:: Dataset entries ::

::::

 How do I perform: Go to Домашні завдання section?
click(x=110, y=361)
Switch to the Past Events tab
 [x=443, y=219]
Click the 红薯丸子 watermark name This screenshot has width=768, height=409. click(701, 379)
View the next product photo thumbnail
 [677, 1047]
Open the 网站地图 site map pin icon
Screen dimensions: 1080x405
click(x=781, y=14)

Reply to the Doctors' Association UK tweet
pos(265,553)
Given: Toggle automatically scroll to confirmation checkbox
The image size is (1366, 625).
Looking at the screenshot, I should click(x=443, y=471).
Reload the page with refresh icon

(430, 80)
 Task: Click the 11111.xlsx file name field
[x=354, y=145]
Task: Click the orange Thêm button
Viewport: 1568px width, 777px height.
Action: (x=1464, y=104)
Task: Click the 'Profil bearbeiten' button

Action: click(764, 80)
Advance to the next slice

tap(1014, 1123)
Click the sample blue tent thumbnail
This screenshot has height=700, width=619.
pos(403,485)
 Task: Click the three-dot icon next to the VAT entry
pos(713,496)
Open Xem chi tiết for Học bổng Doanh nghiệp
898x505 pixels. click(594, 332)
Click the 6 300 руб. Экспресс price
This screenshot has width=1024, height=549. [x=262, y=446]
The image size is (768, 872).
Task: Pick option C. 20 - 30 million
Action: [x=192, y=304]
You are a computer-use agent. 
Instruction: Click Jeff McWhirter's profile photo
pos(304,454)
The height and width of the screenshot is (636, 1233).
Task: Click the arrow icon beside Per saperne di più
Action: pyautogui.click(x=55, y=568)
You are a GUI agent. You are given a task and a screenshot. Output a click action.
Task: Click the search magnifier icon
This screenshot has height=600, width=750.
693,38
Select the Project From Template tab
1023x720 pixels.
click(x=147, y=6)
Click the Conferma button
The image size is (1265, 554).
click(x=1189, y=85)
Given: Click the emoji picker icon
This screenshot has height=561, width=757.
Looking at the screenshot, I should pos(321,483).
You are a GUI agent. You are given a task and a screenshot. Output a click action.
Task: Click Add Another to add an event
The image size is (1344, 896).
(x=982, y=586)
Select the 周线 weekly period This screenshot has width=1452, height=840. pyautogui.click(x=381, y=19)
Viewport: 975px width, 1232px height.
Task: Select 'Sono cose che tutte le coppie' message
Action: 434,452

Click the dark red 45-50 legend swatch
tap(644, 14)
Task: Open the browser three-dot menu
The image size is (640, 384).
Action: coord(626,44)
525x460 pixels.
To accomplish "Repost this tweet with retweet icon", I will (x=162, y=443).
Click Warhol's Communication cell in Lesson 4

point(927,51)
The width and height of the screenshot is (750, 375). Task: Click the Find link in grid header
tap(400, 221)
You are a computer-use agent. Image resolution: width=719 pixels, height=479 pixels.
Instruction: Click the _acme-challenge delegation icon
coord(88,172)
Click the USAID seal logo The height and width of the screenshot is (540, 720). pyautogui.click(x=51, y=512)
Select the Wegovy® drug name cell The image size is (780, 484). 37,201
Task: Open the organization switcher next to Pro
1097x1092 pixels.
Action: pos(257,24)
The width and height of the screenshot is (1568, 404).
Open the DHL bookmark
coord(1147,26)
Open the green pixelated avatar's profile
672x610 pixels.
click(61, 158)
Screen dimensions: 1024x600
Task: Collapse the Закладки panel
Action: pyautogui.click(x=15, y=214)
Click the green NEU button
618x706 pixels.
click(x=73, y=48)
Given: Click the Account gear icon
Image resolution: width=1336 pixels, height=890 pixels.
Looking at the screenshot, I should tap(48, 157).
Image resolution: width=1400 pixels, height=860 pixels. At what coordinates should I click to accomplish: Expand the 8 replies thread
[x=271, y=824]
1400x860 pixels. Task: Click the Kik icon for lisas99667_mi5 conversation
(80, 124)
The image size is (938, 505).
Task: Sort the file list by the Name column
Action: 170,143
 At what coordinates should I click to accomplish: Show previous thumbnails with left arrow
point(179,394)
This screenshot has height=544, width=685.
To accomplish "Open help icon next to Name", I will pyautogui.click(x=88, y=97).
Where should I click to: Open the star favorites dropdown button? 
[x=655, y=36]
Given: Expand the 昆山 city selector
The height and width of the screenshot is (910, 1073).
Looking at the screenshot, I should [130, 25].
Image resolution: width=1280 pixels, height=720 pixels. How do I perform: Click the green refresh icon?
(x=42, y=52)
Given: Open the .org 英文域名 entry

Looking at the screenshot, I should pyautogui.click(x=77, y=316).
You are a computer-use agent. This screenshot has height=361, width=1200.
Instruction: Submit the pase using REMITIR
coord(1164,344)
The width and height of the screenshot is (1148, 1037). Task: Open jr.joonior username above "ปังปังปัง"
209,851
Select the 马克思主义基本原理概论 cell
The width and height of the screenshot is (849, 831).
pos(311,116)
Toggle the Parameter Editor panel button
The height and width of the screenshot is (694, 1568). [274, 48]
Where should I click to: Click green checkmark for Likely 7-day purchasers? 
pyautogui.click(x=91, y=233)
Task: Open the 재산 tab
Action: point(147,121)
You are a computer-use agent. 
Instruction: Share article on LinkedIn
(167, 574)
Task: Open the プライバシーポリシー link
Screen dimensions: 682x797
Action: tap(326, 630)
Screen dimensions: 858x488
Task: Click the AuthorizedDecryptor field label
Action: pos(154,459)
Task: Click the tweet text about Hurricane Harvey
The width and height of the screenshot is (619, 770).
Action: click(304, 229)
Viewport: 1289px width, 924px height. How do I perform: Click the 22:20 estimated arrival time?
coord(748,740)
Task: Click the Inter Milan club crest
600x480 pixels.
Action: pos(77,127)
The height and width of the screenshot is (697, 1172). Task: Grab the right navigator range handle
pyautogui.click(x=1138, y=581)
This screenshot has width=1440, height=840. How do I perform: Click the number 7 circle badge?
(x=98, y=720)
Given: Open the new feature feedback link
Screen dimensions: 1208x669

::::

:: Exercise details ::
Type out the records again exactly, line for line.

:: Task solution ::
 How do I perform: Go to Домашні завдання section?
click(x=110, y=361)
Switch to the Past Events tab
 [x=443, y=219]
Click the 红薯丸子 watermark name This screenshot has width=768, height=409. click(701, 379)
View the next product photo thumbnail
 [677, 1047]
Open the 网站地图 site map pin icon
Screen dimensions: 1080x405
click(x=781, y=14)

Reply to the Doctors' Association UK tweet
pos(265,553)
Given: Toggle automatically scroll to confirmation checkbox
The image size is (1366, 625).
Looking at the screenshot, I should click(x=443, y=471).
Reload the page with refresh icon

(430, 80)
 Task: Click the 11111.xlsx file name field
[x=354, y=145]
Task: Click the orange Thêm button
Viewport: 1568px width, 777px height.
Action: (x=1464, y=104)
Task: Click the 'Profil bearbeiten' button

Action: click(764, 80)
Advance to the next slice

tap(1014, 1123)
Click the sample blue tent thumbnail
This screenshot has height=700, width=619.
pos(403,485)
 Task: Click the three-dot icon next to the VAT entry
pos(713,496)
Open Xem chi tiết for Học bổng Doanh nghiệp
898x505 pixels. click(594, 332)
Click the 6 300 руб. Экспресс price
This screenshot has width=1024, height=549. [x=262, y=446]
The image size is (768, 872).
Task: Pick option C. 20 - 30 million
Action: [x=192, y=304]
You are a computer-use agent. 
Instruction: Click Jeff McWhirter's profile photo
pos(304,454)
The height and width of the screenshot is (636, 1233).
Task: Click the arrow icon beside Per saperne di più
Action: pyautogui.click(x=55, y=568)
You are a GUI agent. You are given a task and a screenshot. Output a click action.
Task: Click the search magnifier icon
This screenshot has height=600, width=750.
693,38
Select the Project From Template tab
1023x720 pixels.
click(x=147, y=6)
Click the Conferma button
The image size is (1265, 554).
click(x=1189, y=85)
Given: Click the emoji picker icon
This screenshot has height=561, width=757.
Looking at the screenshot, I should pos(321,483).
You are a GUI agent. You are given a task and a screenshot. Output a click action.
Task: Click Add Another to add an event
The image size is (1344, 896).
(x=982, y=586)
Select the 周线 weekly period This screenshot has width=1452, height=840. pyautogui.click(x=381, y=19)
Viewport: 975px width, 1232px height.
Task: Select 'Sono cose che tutte le coppie' message
Action: 434,452

Click the dark red 45-50 legend swatch
tap(644, 14)
Task: Open the browser three-dot menu
The image size is (640, 384).
Action: coord(626,44)
525x460 pixels.
To accomplish "Repost this tweet with retweet icon", I will (x=162, y=443).
Click Warhol's Communication cell in Lesson 4

point(927,51)
The width and height of the screenshot is (750, 375). Task: Click the Find link in grid header
tap(400, 221)
You are a computer-use agent. Image resolution: width=719 pixels, height=479 pixels.
Instruction: Click the _acme-challenge delegation icon
coord(88,172)
Click the USAID seal logo The height and width of the screenshot is (540, 720). pyautogui.click(x=51, y=512)
Select the Wegovy® drug name cell The image size is (780, 484). 37,201
Task: Open the organization switcher next to Pro
1097x1092 pixels.
Action: pos(257,24)
The width and height of the screenshot is (1568, 404).
Open the DHL bookmark
coord(1147,26)
Open the green pixelated avatar's profile
672x610 pixels.
click(61, 158)
Screen dimensions: 1024x600
Task: Collapse the Закладки panel
Action: pyautogui.click(x=15, y=214)
Click the green NEU button
618x706 pixels.
click(x=73, y=48)
Given: Click the Account gear icon
Image resolution: width=1336 pixels, height=890 pixels.
Looking at the screenshot, I should tap(48, 157).
Image resolution: width=1400 pixels, height=860 pixels. At what coordinates should I click to accomplish: Expand the 8 replies thread
[x=271, y=824]
1400x860 pixels. Task: Click the Kik icon for lisas99667_mi5 conversation
(80, 124)
The image size is (938, 505).
Task: Sort the file list by the Name column
Action: 170,143
 At what coordinates should I click to accomplish: Show previous thumbnails with left arrow
point(179,394)
This screenshot has height=544, width=685.
To accomplish "Open help icon next to Name", I will pyautogui.click(x=88, y=97).
Where should I click to: Open the star favorites dropdown button? 
[x=655, y=36]
Given: Expand the 昆山 city selector
The height and width of the screenshot is (910, 1073).
Looking at the screenshot, I should [130, 25].
Image resolution: width=1280 pixels, height=720 pixels. How do I perform: Click the green refresh icon?
(x=42, y=52)
Given: Open the .org 英文域名 entry

Looking at the screenshot, I should pyautogui.click(x=77, y=316).
You are a computer-use agent. This screenshot has height=361, width=1200.
Instruction: Submit the pase using REMITIR
coord(1164,344)
The width and height of the screenshot is (1148, 1037). Task: Open jr.joonior username above "ปังปังปัง"
209,851
Select the 马克思主义基本原理概论 cell
The width and height of the screenshot is (849, 831).
pos(311,116)
Toggle the Parameter Editor panel button
The height and width of the screenshot is (694, 1568). [274, 48]
Where should I click to: Click green checkmark for Likely 7-day purchasers? 
pyautogui.click(x=91, y=233)
Task: Open the 재산 tab
Action: point(147,121)
You are a computer-use agent. 
Instruction: Share article on LinkedIn
(167, 574)
Task: Open the プライバシーポリシー link
Screen dimensions: 682x797
Action: tap(326, 630)
Screen dimensions: 858x488
Task: Click the AuthorizedDecryptor field label
Action: pos(154,459)
Task: Click the tweet text about Hurricane Harvey
The width and height of the screenshot is (619, 770).
Action: click(304, 229)
Viewport: 1289px width, 924px height. How do I perform: Click the 22:20 estimated arrival time?
coord(748,740)
Task: Click the Inter Milan club crest
600x480 pixels.
Action: pos(77,127)
The height and width of the screenshot is (697, 1172). Task: Grab the right navigator range handle
pyautogui.click(x=1138, y=581)
This screenshot has width=1440, height=840. How do I perform: Click the number 7 circle badge?
(x=98, y=720)
Given: Open the new feature feedback link
Screen dimensions: 1208x669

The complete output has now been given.